Portrait of Manuel Osorio by Francisco Goya.

 

 

We are in 1788 in Spain.

A powerful man with a very long traditional name, which can be summed up as “Conte di Altamira”, wants portraits of his entire family.

The king's painter is Francisco Goya and it is therefore from him that the Count of Altamira commissions the work.

Goya will make the portrait of the count, of the countess with her daughter, the portrait of the eldest son and the portrait of the youngest son, Manuel.

Here too we can call him, with summary skills, Manuel Osorio or, even more restricted as the Americans do, “Red Boy”, the boy in red.

The child's pose is particular.

He is dressed in a red dress with a lace collar and satin slippers. He is there, we would say, frozen with his arms outstretched holding a magpie tied to a thread.

The gaze is almost surprised, as if it had been surprised by the flash of a camera.

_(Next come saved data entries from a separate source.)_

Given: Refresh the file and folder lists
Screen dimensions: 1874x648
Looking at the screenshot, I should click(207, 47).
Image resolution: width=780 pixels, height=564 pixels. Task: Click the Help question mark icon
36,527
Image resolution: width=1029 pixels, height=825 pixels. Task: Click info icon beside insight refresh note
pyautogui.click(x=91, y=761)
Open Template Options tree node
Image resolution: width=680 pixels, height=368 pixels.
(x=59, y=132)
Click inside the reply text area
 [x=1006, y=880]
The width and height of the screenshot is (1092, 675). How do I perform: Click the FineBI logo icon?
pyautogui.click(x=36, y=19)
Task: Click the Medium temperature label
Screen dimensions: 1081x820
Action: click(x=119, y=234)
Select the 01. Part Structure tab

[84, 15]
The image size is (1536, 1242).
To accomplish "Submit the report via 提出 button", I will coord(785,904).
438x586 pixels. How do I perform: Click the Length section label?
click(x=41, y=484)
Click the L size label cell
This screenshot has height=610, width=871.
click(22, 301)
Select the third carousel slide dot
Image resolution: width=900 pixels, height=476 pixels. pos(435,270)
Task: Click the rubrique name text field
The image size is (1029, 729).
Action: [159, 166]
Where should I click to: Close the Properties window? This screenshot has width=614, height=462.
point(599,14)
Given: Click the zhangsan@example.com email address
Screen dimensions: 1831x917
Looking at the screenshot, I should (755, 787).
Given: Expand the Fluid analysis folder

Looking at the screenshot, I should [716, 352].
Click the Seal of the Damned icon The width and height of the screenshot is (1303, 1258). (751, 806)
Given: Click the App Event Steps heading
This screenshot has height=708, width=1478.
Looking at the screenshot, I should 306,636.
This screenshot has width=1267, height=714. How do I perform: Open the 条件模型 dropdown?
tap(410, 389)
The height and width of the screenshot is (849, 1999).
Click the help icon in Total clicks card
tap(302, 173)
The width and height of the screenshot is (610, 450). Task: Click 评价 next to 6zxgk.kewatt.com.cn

The magpie has Goya's business card in its beak.

Unlike the other three portraits, at the child's feet, Goya paints three cats on one side and a cage with birds on the other.

For Goya, cats are a disturbing symbol, a danger, something to fear.

Especially as they stare at the magpie and seem ready, as any cat would, to jump on her.

Caged birds are already more difficult to interpret with confidence. For some they would be a symbol of an innocent soul which, among the many meanings, could fit the picture.

This composition helps to create tension, creating an atmosphere of the type: "a moment before ..."

The child, innocent soul, close to the danger and wickedness of life.

The image is special, very suggestive, it remains etched in the mind and almost seems like a dream.

Or a premonition?

An event that Goya could never have known, just as disturbing as the cats, is that Manuel, the child in red, will die a few years later.

Anyone who thought that Goya actually painted it after the child's death has been proven wrong by scientific evidence.

It is a mystery, just as the creative and vital capacity of art remains mysterious.